Your question seems to be about the inside diameter of a ring or row. (Every ring is a row but not every row is a ring, to be cleared up momentarily.) The outside diameter of a row is controlled only by the segment edge length (SEL) and the inside diameter relative to the outside diameter is controlled by the board width.

Now let's clear up open vs closed rows.

'Closed segment' means that every segment touches the segment next to it at the mitered ends and therefore makes a full solid ring or row. For example, you cut the segments for a 12-segment ring with an included angle of 30 degrees (the angle at each end don't really matter as long as the total is 30.000 degrees) and you glue all 12 segments into a solid ring before you put it on the growing vessel. This is shown in the big body of the red vase in my pic to the left.

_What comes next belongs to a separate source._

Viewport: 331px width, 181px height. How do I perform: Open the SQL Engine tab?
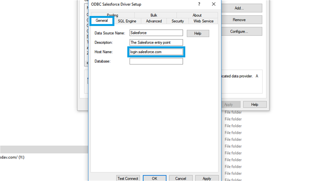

'Open segment' means that the segments are cut short, leaving holes in the wall of the vessel For example, You typically cut the segments for a 12-segment open row (you can't really call it a ring) at an included angle of 22 degrees and glue each segment individually to the row already on the vessel you're building. When you stack these 12 segments on, you will leave an 8-degree gap between segments, leaving an 8-degree window or hole. This is shown in the neck of the piece to the left except I chose to make the open rows 6 segments per row by cutting the segments at 44 degrees and leaving 16-degree holes. When I tried 12 segments 22 degrees wide, the ring height was too large for the width and it exploded when I started turning it.

The total of the segment included angle (SIA) and the gap will always be 360 degrees divided by the number of segments but the proportion of gap to SIA is up to you. The larger you make the gap, the less glue area you have and the more fragile the vessel becomes, especially when you just start the rough turning.

You can buy assembly plates at Segeasy.com for a select number of segments per row and specific gap widths. Just looking at the choice of plates will give you a good idea of the relationship between number of segments per row and gap width that other people have found useful. Should you choose to try open segmenting, I highly recommend an assembly plate.

This has probably been more answer than you were expecting but I thought a more in-depth answer would make the process clearer, Does this help?